◆ **ЧТО СДЕЛАТЬ**
[1] Повторите без изменений строки записей: начните со строки, где стоит «You are a GUI», и остановитесь после строки с «coord(601,387)», включив обе. Картинки в ответ не переносите.
[2] Продолжите отрывок о боярине Морозове и Самуиле Гладовицком, начав сразу после его последнего предложения.

◆ **ОТРЫВОК ТЕКСТА**
++++++++
Отрабатывая выданное жалованье, Самуил Гладовицкий сообщал боярину Морозову важные новости, услышанные им по возвращении в Брест. Например, о смерти прежнего гетмана Януша Радзивилла, с которым начиная со Смоленской кампании 1654 года воевали московские войска. Гетман Радзивилл был загнан в капкан Кейданских соглашений со шведами, разрушивших политическую самостоятельность Великого княжества Литовского в 1655 году. Литовской шляхте приходилось выбирать, кому служить дальше, если они не хотели подчиниться шведам. А выбор был между находившимся в изгнании в австрийских землях польским королем Яном Казимиром и наступавшим во всей мощи своих сил московским царем. Так преемником Радзивилла стал гетман Павел Сапега, имевший ставку в Бресте и тоже обсуждавший с царем Алексеем Михайловичем возможные союзные действия через Самуила Гладовицкого. Не случайно посланник Сапеги упоминал имена людей, готовых служить царю Алексею Михайловичу. «Инвестиция» в информатора вполне оправдалась еще и последующей посылкой Самуила Гладовицкого из Бреста для встречи с королем Яном Казимиром. О своих переговорах с польским королем Гладовицкий обещал держать в курсе боярина Бориса Ивановича Морозова, и он исполнил свое обещание. И это только один из многих эпизодов участия в «тайных» царских делах боярина Морозова во время государевых походов. Но эпизод вполне показательный, чтобы понять роль первого дворового воеводы в царском окружении.
++++++++
◆ **ИСХОДНЫЕ ЗАПИСИ**
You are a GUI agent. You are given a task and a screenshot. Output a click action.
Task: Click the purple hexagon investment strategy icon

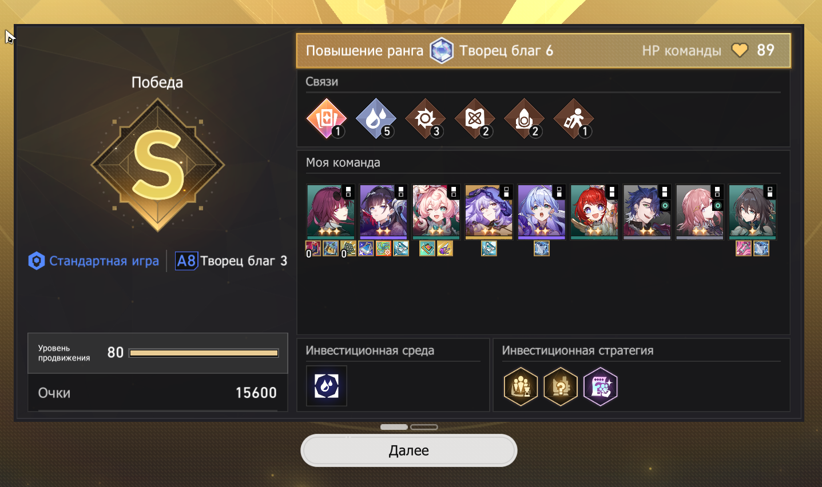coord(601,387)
++++++++
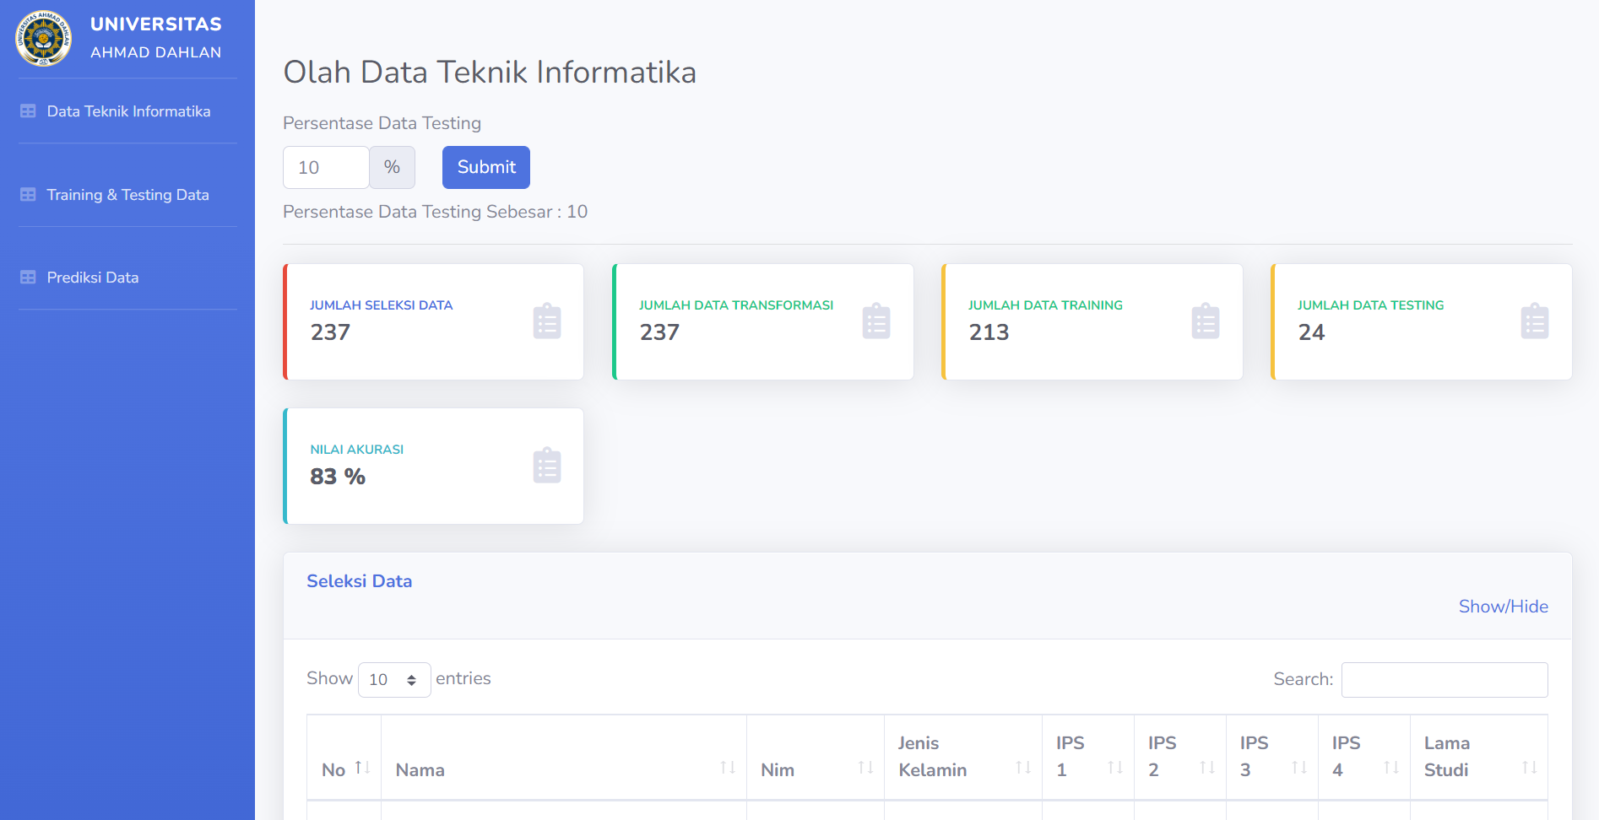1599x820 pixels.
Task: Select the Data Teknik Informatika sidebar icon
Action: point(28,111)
++++++++
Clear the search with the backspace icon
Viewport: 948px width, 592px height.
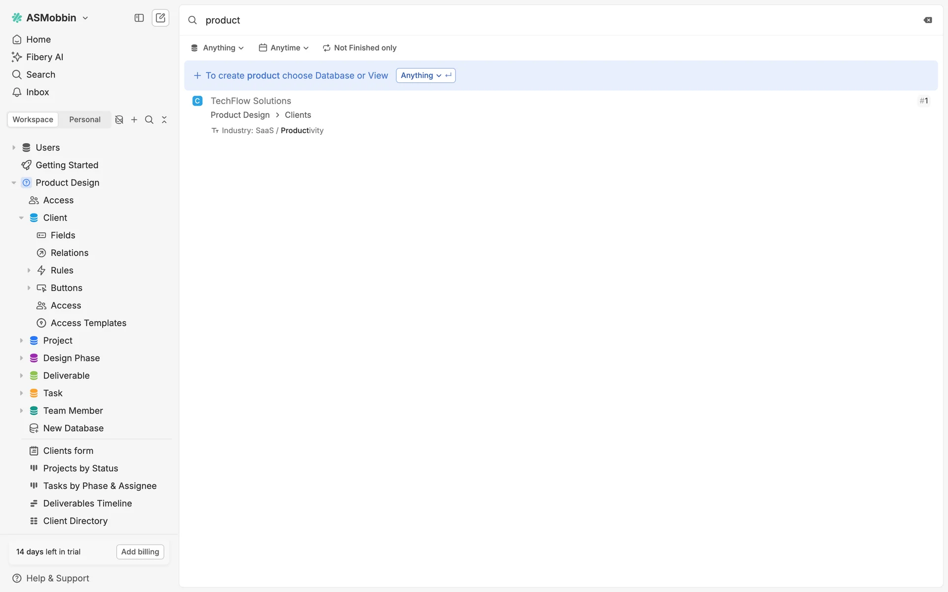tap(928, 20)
++++++++
◆ **ОТВЕТЫ К ЗАДАНИЯМ**
[1]
You are a GUI agent. You are given a task and a screenshot. Output a click action.
Task: Click the purple hexagon investment strategy icon

coord(601,387)

[2]
Победы под Смоленском и Вильно вернули боярину Борису Ивановичу Морозову положение при дворе. 17 марта 1656 года, в день царского ангела, был большой «стол», на котором принимали патриарха Никона и царевичей: касимовского — Василия Араслановича и сибирских — Петра и Алексея Алексеевичей. Борис Иванович Морозов был первым приглашенным боярином. Но еще важнее была возвращенная ему привилегия участия в действе на Вербное воскресенье, когда он «под патриархом водил осля»[155]. Так патриарх Никон и боярин Морозов показали всем, что один остается главой Церкви, а другой — первым «ближним человеком».
18 апреля, на «столе» по случаю именин царицы Марии Ильиничны, случилось еще одно значимое событие, связанное с приемом антиохийского патриарха Макария. Среди приглашенных были патриарх Никон, родственники царицы — оба дворовых воеводы Борис Иванович Морозов и Илья Данилович Милославский, доверенный человек Морозова окольничий Богдан Матвеевич Хитрово. В тот же день у царя на отпуске были посланники польского короля, царю надо было еще раз обсудить планы предстоявшего выступления в поход в 1656 году и начало войны со Швецией[156]. Но у этого «именинного» приема была другая малозаметная подоплека, связанная с начинавшейся ссорой царя Алексея Михайловича с патриархом Никоном.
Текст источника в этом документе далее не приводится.